Tax increase for company cars is slowing uptake of ULEVs

If the Government is to stand a chance of achieving its Road to Zero pledge of half of all new cars being ultra-low emission by 2030, it must bring forward planned reductions in company car tax rates and provide guarantees it will stay low, the fleet industry has warned.

Company car drivers considering a pure electric or hybrid car face a three-percentage point increase in benefit-in-kind (BIK) tax rates from next April, before rates fall the following year.

The tax cut, from 16% to 2%, from April 2020 for pure electric vehicles (EVs) will save company car drivers hundreds of pounds a year. For a Nissan Leaf, for example, a 20% taxpayer would see their annual BIK bill fall from £1,051 to £131.

BIK rates for hybrid cars will also fall, bringing savings to thousands more company car drivers and incentivising uptake further.

On a Mitsubishi Outlander PHEV, for example, the annual tax bill will be cut by £150 thanks to its electric-only range of 28 miles (WLTP) putting it into a 14% BIK bracket.

The new regime, announced in November 2017, was designed to incentivise the cleanest cars, but now stands accused of holding back take-up.

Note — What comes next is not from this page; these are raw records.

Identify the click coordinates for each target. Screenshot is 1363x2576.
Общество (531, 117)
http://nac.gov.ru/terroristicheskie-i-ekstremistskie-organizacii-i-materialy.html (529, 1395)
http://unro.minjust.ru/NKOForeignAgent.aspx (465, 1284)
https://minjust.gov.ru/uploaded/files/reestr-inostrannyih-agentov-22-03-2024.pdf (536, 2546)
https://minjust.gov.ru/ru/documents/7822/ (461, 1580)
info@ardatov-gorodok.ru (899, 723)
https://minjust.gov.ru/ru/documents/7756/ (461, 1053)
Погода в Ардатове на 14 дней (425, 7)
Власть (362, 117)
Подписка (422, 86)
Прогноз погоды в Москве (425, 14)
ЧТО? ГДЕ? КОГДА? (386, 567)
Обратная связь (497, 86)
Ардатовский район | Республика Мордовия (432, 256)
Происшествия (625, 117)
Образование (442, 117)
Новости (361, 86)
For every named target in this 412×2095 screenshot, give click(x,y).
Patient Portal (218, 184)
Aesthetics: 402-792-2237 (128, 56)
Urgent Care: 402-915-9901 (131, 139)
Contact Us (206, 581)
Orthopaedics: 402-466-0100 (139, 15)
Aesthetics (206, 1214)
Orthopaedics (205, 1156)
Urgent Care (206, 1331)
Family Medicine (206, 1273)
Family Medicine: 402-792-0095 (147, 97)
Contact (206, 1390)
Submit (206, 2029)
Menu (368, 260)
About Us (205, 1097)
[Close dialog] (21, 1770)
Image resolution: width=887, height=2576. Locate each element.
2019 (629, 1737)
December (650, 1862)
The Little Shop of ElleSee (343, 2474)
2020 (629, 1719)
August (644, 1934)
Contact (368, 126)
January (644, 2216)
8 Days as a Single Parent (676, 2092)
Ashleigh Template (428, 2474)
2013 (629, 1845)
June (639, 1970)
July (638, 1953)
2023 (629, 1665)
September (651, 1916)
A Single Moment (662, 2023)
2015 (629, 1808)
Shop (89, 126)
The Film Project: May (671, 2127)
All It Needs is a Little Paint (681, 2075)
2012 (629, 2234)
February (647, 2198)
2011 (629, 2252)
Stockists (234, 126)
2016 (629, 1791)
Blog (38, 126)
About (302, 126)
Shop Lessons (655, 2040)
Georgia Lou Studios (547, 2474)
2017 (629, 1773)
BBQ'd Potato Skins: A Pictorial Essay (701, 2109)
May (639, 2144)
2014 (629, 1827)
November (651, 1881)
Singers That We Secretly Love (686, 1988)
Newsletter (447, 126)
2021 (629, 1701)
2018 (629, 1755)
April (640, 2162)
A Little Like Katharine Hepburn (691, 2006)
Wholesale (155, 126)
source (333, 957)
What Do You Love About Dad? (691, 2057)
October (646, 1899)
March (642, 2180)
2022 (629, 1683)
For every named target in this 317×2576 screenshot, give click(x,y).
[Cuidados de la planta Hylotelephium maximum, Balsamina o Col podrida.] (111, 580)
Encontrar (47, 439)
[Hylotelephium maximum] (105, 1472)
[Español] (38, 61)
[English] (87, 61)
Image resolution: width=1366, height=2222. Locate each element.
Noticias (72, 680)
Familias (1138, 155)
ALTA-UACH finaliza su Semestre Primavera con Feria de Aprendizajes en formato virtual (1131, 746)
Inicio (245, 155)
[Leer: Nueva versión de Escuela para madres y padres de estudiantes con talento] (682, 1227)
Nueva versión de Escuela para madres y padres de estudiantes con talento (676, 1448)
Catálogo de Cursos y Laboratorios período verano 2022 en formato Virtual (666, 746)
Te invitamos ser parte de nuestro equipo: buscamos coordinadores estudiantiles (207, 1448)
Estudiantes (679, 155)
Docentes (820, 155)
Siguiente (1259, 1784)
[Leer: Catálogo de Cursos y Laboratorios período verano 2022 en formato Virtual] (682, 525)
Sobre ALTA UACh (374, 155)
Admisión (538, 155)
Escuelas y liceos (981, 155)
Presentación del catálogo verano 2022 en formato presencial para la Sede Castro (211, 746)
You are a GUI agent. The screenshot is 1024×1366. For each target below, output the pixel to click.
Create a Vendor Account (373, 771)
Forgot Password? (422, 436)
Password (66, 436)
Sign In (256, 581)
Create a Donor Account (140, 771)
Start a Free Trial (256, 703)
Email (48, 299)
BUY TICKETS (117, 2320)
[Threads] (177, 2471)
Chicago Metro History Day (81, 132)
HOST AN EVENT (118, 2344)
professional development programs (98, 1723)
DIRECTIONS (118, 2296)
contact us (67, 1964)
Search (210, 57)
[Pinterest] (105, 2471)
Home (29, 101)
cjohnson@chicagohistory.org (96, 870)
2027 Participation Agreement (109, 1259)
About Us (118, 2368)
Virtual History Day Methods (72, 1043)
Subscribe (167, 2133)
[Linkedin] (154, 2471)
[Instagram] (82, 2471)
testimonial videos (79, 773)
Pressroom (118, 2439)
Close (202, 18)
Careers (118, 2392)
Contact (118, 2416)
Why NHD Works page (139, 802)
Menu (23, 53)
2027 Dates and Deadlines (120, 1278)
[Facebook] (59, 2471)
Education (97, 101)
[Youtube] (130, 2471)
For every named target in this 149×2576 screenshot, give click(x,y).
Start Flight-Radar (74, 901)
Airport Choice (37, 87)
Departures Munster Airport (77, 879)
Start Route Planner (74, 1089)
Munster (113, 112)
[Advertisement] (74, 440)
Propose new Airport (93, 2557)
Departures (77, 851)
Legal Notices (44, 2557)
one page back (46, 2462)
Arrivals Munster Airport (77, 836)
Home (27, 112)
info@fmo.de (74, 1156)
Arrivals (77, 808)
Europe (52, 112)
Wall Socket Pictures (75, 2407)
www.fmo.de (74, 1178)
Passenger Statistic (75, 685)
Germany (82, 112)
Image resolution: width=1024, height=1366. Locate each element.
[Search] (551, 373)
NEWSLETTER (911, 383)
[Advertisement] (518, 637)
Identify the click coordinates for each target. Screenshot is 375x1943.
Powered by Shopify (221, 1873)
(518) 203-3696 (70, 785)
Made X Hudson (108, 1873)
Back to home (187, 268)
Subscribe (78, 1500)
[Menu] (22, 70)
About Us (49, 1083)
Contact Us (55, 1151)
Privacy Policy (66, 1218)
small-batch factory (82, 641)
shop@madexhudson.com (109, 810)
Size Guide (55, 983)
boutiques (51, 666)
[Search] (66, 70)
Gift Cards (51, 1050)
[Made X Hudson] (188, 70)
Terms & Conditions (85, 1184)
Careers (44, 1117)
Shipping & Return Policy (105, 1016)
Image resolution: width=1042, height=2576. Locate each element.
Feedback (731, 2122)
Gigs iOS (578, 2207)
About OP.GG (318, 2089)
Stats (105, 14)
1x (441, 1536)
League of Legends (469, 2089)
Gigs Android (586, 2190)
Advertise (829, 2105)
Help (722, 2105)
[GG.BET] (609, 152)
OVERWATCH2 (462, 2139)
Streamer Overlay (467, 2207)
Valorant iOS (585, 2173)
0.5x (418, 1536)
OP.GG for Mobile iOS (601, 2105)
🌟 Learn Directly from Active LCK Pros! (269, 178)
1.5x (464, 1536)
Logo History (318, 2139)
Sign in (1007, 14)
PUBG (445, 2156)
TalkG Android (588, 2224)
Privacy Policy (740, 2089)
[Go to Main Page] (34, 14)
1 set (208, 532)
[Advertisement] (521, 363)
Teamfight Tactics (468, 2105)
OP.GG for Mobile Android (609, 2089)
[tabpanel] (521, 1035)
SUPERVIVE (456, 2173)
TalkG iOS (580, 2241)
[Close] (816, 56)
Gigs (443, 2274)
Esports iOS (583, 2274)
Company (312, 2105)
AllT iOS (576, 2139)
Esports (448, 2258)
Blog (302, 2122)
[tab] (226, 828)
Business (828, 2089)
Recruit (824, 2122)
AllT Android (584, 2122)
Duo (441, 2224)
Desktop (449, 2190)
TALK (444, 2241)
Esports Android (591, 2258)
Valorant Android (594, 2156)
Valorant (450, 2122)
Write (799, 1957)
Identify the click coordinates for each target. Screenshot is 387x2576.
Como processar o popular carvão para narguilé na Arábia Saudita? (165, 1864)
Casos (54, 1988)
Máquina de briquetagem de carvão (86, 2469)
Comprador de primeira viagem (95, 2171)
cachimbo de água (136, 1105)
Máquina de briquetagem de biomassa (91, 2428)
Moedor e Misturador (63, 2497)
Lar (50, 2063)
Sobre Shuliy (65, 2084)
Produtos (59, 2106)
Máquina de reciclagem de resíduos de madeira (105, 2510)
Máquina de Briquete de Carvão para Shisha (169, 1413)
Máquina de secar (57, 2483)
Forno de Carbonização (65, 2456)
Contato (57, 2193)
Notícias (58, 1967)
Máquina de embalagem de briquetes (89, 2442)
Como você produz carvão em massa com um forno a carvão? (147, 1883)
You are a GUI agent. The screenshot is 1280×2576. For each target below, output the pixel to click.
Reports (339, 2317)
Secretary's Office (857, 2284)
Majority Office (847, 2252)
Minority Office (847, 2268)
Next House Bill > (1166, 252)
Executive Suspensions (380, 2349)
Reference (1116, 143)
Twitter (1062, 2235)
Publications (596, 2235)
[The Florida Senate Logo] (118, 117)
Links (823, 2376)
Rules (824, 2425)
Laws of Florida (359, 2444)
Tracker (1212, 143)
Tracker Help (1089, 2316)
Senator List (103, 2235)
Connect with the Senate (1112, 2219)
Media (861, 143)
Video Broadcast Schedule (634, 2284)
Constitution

By bringing forward the 2020 BIK reductions, the fleet industry argues the plug-in market could get a much-needed boost.

“At a time when the Government is desperate to encourage plug-in take-up among all drivers, but particularly fleets as they are the largest purchaser of new cars, then it is essential that a tax regime is in place that encourages that demand,” said John Pryor, the chairman of ACFO, the fleet representative body.

So far this year, 8,980 pure EVs have been registered, compared with 9,030 in the first eight months of 2018 – a fall of 0.6%.

However, when taken together with other ULEVs, Government figures show that 33,792 cars qualified for the plug-in-car grant during the same period, a 32.6% year-on-year increase.

Last year, 53,203 new ULEVs were registered in the UK, up 27% from 41,837 units in 2016. However, they accounted for just 1.7% of all new vehicle registrations – up from 1.2% one year previously and 0.9% two years before.

To achieve the Government’s ambition for at least half of new cars to be ULEVs (sub-50g/km CO2) by 2030, registrations would have to rise 30% year-on-year for the next 12 years.

The BVRLA said the planned three-percentage-point increase in April for ULEVs is “actively disincentivising” the take-up of EVs as company cars and contradicting the ambitions set out in the Road to Zero strategy.

The BVRLA launched its Plug-in Pledge earlier this year, which called upon the Government to support greater uptake in electric and hybrid vehicles through measures such as bringing forward the plug-in company car tax incentives.

The pledge aims to see members’ combined plug-in vehicle fleet size go from 50,000 today to 720,000 by 2025. By that time, vehicle rental and leasing companies will be buying 300,000 plug-in vehicles a year, representing an increase in the industry’s share of annual new plug-in hybrid and pure EV registrations from 36% to 60%.

Mike Hawes, the chief executive of the Society of Motor Manufacturers & Traders (SMMT), said: “Industry supports a consistent, long-term approach to vehicle taxation policy to avoid market distortion and confusion.

“The automotive sector is firmly committed to a zero-emission future and is investing billions in technologies to get there, but this must be matched by government measures including technology-neutral incentives, investment into infrastructure and fiscal and other policy support to encourage uptake of alternative fuel vehicles.”

The Government has committed to maintaining a plug-in vehicle grant in some form until 2020, but it is expected to announce changes to the scheme this month.